**Activity:** Reproduce word for word the stretch of the passage on the student suspensions from "The suspended students" through "back on campus.".

**Excerpted text:**
-- Opening Marker --

The suspended students were informed that they cannot come back to campus for periods ranging from one week to the rest of the semester. They will continue to attend classes remotely in the meantime, according to WTNH.
University leaders hope the suspensions send a clear message that the coronavirus pandemic remains a very real threat and that safety is the number one goal for a successful semester back on campus.
“We want everyone to protect themselves and protect each other so that we can end the semester here on campus and have a full semester of on-campus, on-ground learning,” Larry Weilk, dean of students at Sacred Heart University, told WTNH. “Prior to the start of the year, we developed what we call a pioneer promise where we asked all students faculty and staff to promise to protect themselves, the campus community, and the greater Bridgeport and Fairfield community as well.”

-- Closing Marker --

Dataset entries:
-- Opening Marker --

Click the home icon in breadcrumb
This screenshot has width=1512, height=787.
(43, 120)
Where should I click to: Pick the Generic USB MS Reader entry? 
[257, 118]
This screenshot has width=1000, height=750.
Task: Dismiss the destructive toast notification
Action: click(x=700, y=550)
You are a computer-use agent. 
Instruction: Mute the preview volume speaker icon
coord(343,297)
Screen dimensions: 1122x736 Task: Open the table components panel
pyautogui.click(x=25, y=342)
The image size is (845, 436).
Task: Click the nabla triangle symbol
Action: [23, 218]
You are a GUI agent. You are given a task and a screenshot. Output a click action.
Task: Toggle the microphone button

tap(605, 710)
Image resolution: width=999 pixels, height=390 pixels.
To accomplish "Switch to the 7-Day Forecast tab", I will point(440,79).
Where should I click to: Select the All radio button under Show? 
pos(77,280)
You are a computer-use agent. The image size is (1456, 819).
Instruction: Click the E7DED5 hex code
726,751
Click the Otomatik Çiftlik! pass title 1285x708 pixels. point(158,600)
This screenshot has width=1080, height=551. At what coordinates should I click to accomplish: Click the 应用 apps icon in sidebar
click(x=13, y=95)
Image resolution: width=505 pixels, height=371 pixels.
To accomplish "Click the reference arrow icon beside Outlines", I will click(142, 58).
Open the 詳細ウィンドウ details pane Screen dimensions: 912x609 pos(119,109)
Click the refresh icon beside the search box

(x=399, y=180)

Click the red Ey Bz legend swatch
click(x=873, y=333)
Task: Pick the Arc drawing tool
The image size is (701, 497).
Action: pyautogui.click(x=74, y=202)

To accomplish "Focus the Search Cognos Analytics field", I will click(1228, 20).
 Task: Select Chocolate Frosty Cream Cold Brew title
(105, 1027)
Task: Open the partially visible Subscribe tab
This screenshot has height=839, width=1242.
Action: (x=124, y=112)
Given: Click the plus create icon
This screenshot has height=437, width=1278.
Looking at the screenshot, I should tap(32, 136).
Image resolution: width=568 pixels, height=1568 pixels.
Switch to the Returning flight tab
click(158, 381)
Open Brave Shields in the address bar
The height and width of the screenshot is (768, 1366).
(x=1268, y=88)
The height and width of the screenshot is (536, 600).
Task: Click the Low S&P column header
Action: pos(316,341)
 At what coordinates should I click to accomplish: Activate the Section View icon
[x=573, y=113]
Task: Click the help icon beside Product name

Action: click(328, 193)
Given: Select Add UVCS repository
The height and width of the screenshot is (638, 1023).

-- Closing Marker --

**Expected output:**
The suspended students were informed that they cannot come back to campus for periods ranging from one week to the rest of the semester. They will continue to attend classes remotely in the meantime, according to WTNH.
University leaders hope the suspensions send a clear message that the coronavirus pandemic remains a very real threat and that safety is the number one goal for a successful semester back on campus.